Event to reflect on MLK’s legacy

Courtesy Photo / James Manser
James Manser, Vice President of Diversity Affairs for the Student Senate

Courtesy Photo / James Manser James Manser, Vice President of Diversity Affairs for the Student Senate

Patrick Nothaft

Dimly lit coffee shops with clever names like The Bean’s List or Caf?© Diem regularly lure hip, young college students through their doors with poetry readings, live music and stimulating discussions, but $4 lattes and $2 muffins oppose the undergrad’s “I’m-there-if-it’s-free” ethics.

Grand Valley State University’s Student Senate will encourage those ethics plus poetry, music and critical discussion on Friday when it hosts the week’s final Dr. Martin Luther King Jr. Commemoration event.

“The Art of Reflection: Listen, Watch, Dance” will begin at 4 p.m. in the Pere Marquette Room of Kirkhof Center and will feature vocal performances, poetry readings, a film screening and a subsequent discussion.
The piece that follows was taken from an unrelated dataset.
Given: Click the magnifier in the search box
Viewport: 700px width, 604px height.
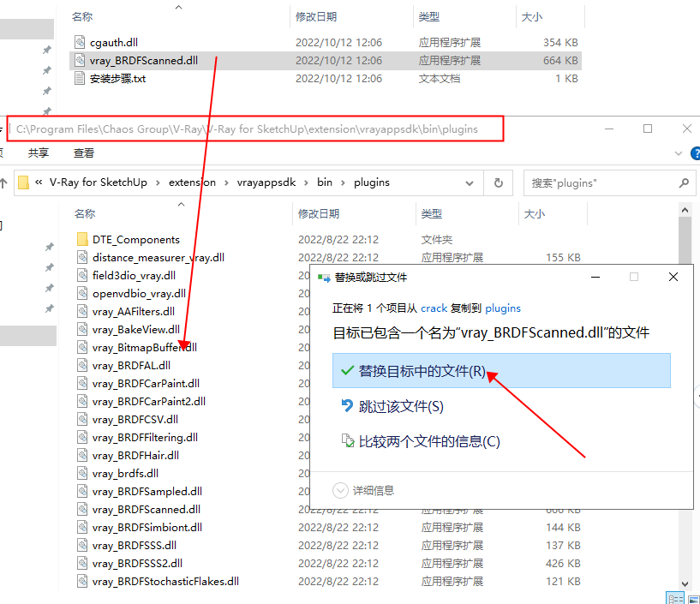Looking at the screenshot, I should (x=683, y=182).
The three-hour event is free, and food and beverages will be provided.

“This is a relaxing way to reflect on the week’s events and Martin Luther King’s message,” said J.J. Manser, Student Senate vice president of Diversity Affairs. “The poetry, music and film all have to do with the theme of using the past actions of Dr. King to affect the future.”

“Shake the World,” the theme to this year’s Martin Luther King Jr. Commemoration Week, reflects the societal changes King represented and our own ability to instill change, Manser said.

Christina Jackson, a graduate student in the Office of Multicultural Affairs, said her poem, “Hoses,” challenges the acceptability of using race to categorize people.

“It is a response to my position as a person of color living in a space that undermines my abilities by virtue of a socially constructed category: race,” Jackson said.

Senior Donald Curry, who will perform “Lift Every Voice and Sing,” said he is involved in the event because he enjoys singing and wanted to contribute to the Martin Luther King Jr. Commemoration Week.

“I try to get involved in opportunities that allow me to share my culture and talents with others,” Curry said. “Martin Luther King Jr. is very important to the Black community, and he deserves a campus-wide celebration.”

A screening and discussion of the 2004 documentary “The N Word” will conclude the event. The Student Senate has chosen play the 86-minute film because it explores the word’s impact historically and in the present, said Manser, who will lead a discussion following the screening.

The documentary, which features interviews from actors Whoopi Goldberg, Samuel L. Jackson and Ice Cube among others, asks if the meaning of the word has changed and what factors may have caused those changes.